Jane continued to sit and stare at the monitor long after the room had gone dark.

A student who still cannot put her hair up without tangling it or put on makeup or dress herself without looking like a clown. An ungainly, uncoordinated accident waiting to happen on the dance floor or on the sidewalk.

A lost cause.

A *Failure*!

That is what everyone had concluded about Caitlyn over the past few weeks, and yet, Jane had just seen how well her student had really absorbed her teachings.

A key question in all of this was why was she hiding her light under a bushel? A student who could make herself look as pretty as Caitlyn just had done, who could move as beautifully as Caitlyn had been dancing, had certainly mastered everything that Jane wanted her to learn about the masquerade. Surely, the girl knew that life around the Thompson household became much easier once Jane saw both effort *and* progress on the part of her girls. Darla had become so exasperated with her seeming intransigence that she'd come out and told the girl that, but to no apparent effect.

The other question that begged an answer was where and how had Caitlyn learned to dance like that. Jane was not an expert, but there was little doubt in her mind that what she had just witnessed far outstripped anything the current soloist was capable of doing in both skill and maturity of presentation. *Maybe her male ego is still so rigidly inflexible that it won't let her do something so femme as be even considered for the part of the prima donna dancer in a ballet.*

Perhaps that was what she was dealing with here. Was Caitlyn sufficiently motivated to passively resist Jane's program and, just as importantly, skilled enough as an actor to simulate effort to comply with the program? Well enough to fool even her, with all of her experience with boys pretending to get the message?

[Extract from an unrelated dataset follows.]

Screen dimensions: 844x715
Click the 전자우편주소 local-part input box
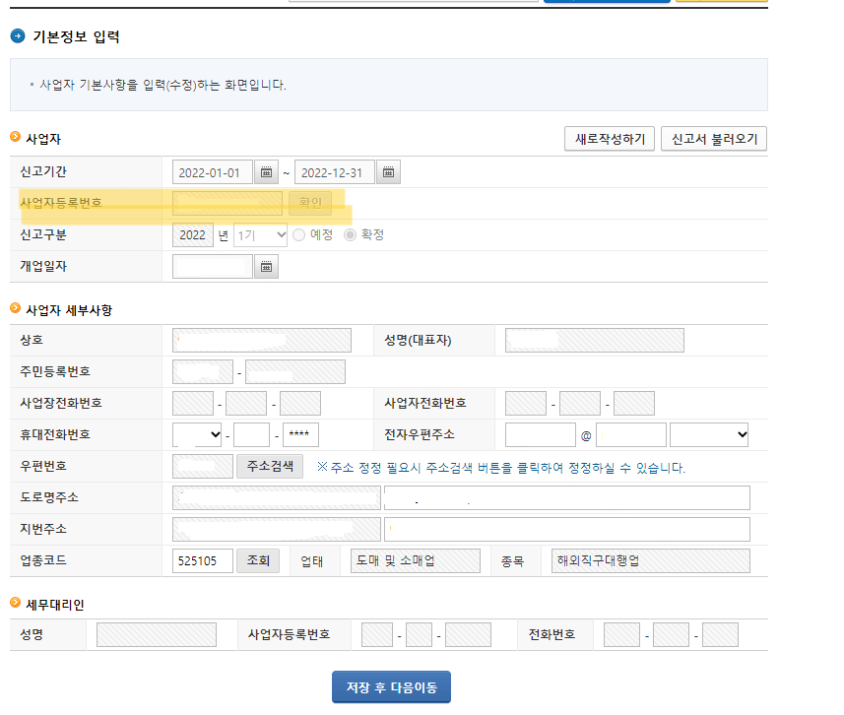point(540,434)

Then again, perhaps that was not the case with Caitlyn. Again the grim question assailed her - was Caitlyn intentionally tripping over her own feet just to defy her? Would even the most rigid, gender-phobic male ego be able to justify practically crippling herself with clumsy falls whenever she was made to wear heels?

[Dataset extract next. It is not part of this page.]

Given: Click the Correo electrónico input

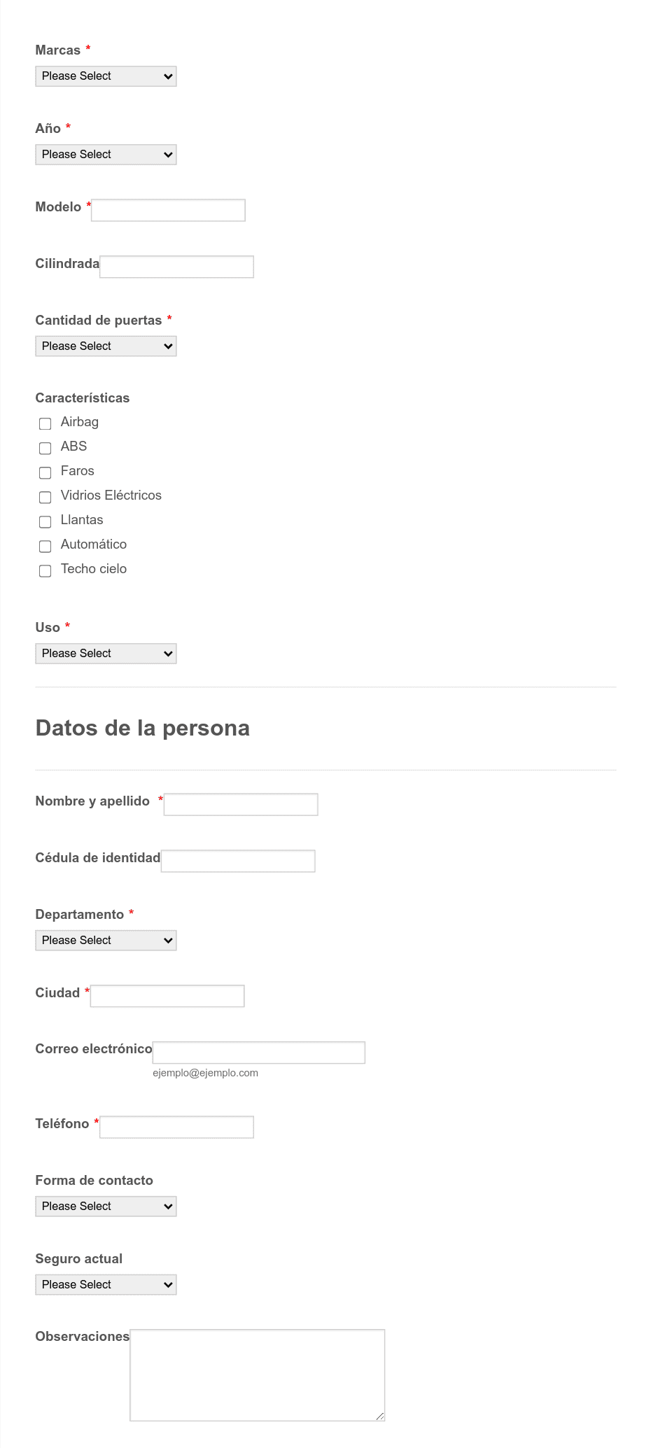Looking at the screenshot, I should click(x=259, y=1053).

She still did not have an answer. Perhaps, more honestly, she did not really want to *know* the answer.

Who was she really dealing with at this point? An implacable, bad actor in Carlton, or a very unusual Caitlyn? And if it was Carlton resisting her method so much more effectively than any student Jane had ever taught, why in god's name would he get out of bed at two o'clock in the morning to dress and make himself up so beautifully and then dance? Why would he chance his deception being discovered?

Ejecting the tape cassette from the recorder, Jane pondered her next course of action. *What to do, what to do? Should I go in there and confront her with the proof of this tape?* Shaking her head, she put the tape into her desk. *No, that might change her behavior if she knew about the hidden surveillance cameras. There is more to this than meets the eye. Obviously, there are things about Carlton Everett Jeffries IV that his parents have not told me.* Jane considered that line of thought for a moment. *Perhaps because they don't know themselves?* That made as much or more sense as anything she had just witnessed over the past hour.

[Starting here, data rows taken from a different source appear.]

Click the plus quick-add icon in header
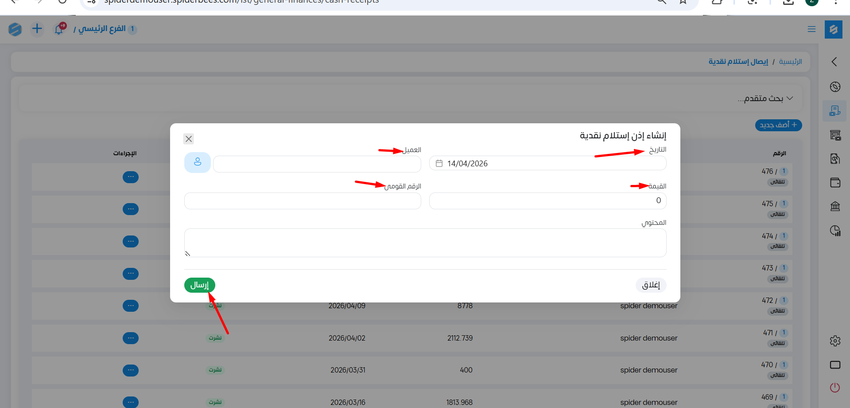Screen dimensions: 850x408 [x=37, y=29]
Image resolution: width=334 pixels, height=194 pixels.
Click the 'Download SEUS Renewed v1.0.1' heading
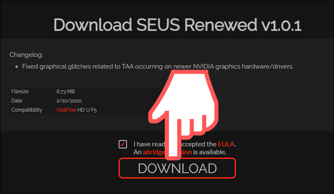177,25
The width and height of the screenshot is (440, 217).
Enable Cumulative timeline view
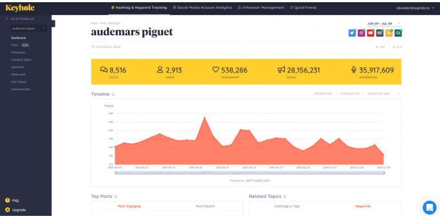click(349, 94)
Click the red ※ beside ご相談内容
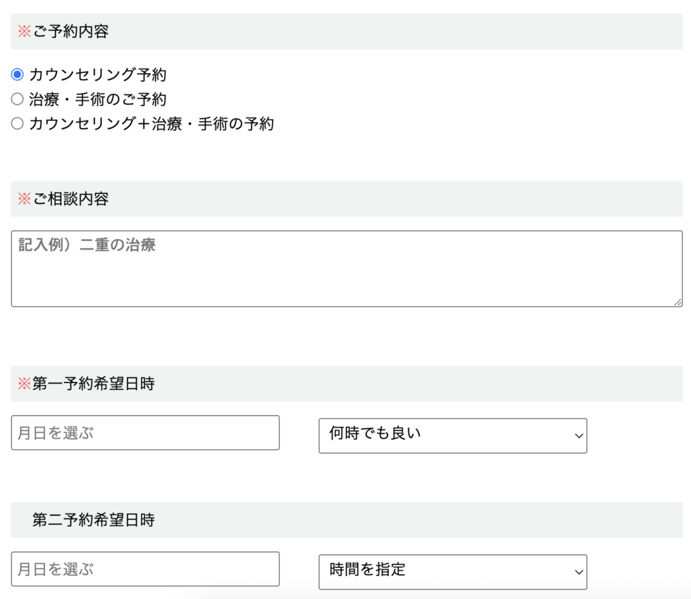This screenshot has height=599, width=691. pyautogui.click(x=24, y=199)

Jane evaluated that theory for a moment and then pulled out her planner. She found the number she wanted and dialed it. The office was closed, of course, but Jane left a voice mail message asking for an immediate phone conference.

Once that was completed, Jane made her way back downstairs to her office. She had plans to make and she would not be able to sleep after that performance anyway. Her mind was too full to relax, so she might as well try to figure out what to do next.